- **Stated exercise**
Lay out the data below, everything from the line containing "Given: Open the Apps phone icon" down through the line containing "[x=456, y=99]", as a two-column CSV with the columns input and output, one row per input and its output. Put each value in a single quoted field, with its line breaks turned into spaces.

- **Data rows**
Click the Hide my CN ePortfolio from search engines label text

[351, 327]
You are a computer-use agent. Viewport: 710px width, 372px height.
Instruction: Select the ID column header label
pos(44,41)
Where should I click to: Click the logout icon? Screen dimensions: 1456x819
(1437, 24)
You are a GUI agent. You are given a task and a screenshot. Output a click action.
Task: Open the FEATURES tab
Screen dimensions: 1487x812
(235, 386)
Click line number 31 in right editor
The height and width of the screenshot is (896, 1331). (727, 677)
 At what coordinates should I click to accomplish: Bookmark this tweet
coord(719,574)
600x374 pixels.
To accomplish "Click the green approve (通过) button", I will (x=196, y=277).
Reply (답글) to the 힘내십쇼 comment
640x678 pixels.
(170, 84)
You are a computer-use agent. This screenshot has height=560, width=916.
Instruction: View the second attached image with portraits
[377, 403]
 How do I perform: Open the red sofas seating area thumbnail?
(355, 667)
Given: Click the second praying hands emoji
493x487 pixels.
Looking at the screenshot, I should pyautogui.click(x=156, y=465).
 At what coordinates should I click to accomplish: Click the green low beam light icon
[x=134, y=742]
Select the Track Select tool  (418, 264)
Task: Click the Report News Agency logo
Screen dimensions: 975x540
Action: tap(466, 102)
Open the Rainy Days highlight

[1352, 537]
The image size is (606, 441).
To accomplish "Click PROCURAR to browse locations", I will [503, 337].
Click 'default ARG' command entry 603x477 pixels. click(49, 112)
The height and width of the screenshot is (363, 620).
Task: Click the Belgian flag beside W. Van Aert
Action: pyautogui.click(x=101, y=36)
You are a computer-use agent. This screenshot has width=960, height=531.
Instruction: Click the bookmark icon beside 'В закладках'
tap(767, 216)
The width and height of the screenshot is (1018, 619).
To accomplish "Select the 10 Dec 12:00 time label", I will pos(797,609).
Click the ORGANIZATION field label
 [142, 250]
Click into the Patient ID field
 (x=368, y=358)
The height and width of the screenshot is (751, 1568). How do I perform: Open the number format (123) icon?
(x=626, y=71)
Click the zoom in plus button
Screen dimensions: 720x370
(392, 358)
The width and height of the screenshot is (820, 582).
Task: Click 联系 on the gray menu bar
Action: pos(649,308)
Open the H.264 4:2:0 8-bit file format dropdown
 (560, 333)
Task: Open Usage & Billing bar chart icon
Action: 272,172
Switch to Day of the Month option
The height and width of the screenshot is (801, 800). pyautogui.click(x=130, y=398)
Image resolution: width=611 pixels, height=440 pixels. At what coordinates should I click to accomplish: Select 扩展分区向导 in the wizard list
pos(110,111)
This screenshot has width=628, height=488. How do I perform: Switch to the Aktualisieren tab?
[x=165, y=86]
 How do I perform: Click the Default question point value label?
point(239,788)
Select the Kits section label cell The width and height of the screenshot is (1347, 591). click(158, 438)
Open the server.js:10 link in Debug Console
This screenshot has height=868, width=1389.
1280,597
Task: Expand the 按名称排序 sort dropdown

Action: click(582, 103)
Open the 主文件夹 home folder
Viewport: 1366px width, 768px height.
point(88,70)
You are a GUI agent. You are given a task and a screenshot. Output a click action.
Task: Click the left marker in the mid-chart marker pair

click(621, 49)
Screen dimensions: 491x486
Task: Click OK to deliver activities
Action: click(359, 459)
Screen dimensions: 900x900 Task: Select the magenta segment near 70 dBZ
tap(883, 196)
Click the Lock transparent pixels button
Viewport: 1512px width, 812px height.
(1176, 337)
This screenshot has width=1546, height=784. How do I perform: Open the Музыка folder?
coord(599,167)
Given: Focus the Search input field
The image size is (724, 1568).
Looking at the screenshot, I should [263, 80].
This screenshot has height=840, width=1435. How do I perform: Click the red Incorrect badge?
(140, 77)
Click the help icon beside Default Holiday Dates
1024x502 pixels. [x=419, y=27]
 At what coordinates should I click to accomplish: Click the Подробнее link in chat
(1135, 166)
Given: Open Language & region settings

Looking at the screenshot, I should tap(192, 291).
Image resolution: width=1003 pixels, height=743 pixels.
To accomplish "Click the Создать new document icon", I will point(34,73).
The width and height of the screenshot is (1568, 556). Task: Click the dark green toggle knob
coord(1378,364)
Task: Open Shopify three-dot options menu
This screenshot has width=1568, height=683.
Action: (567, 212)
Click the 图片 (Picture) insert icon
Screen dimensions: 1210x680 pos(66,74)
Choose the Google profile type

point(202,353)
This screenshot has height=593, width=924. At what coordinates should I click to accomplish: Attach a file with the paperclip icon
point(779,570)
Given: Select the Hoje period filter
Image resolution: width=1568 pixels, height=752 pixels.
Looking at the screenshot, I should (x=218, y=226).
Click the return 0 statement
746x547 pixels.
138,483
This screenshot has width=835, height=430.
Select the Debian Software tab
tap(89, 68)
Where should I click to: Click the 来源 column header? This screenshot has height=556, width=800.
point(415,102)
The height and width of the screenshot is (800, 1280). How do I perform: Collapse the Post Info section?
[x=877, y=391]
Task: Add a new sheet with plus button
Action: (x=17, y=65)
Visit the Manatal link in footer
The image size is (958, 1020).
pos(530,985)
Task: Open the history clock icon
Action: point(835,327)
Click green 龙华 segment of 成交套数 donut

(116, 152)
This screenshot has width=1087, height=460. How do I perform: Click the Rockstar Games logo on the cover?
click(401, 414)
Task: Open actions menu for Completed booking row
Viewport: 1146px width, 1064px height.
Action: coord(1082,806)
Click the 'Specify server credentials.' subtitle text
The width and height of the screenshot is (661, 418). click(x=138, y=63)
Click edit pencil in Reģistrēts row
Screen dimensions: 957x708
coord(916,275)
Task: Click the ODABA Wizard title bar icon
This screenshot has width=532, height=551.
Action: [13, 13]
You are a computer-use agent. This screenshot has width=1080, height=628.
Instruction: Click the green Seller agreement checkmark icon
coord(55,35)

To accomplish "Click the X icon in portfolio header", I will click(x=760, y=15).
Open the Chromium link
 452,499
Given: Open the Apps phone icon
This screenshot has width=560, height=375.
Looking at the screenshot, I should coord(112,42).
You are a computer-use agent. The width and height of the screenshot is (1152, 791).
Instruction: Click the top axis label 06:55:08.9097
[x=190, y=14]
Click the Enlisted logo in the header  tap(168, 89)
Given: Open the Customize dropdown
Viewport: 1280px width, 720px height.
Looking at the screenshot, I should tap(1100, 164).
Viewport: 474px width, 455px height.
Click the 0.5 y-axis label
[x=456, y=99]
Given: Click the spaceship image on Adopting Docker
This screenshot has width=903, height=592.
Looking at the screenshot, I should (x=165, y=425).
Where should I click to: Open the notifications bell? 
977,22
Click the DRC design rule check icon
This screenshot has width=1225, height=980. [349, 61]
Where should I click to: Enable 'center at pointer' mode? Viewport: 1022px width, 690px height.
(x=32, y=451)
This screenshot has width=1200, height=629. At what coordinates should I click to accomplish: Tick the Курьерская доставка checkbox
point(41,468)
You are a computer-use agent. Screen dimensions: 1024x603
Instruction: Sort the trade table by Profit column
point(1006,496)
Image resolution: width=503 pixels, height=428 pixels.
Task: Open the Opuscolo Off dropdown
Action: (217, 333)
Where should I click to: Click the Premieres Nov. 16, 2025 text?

- **Written solution**
input,output
"Given: Open the Apps phone icon This screenshot has width=560, height=375.","Looking at the screenshot, I should coord(112,42)."
"You are a computer-use agent. The width and height of the screenshot is (1152, 791). Instruction: Click the top axis label 06:55:08.9097","[x=190, y=14]"
"Click the Enlisted logo in the header","tap(168, 89)"
"Given: Open the Customize dropdown Viewport: 1280px width, 720px height.","Looking at the screenshot, I should tap(1100, 164)."
"Viewport: 474px width, 455px height. Click the 0.5 y-axis label","[x=456, y=99]"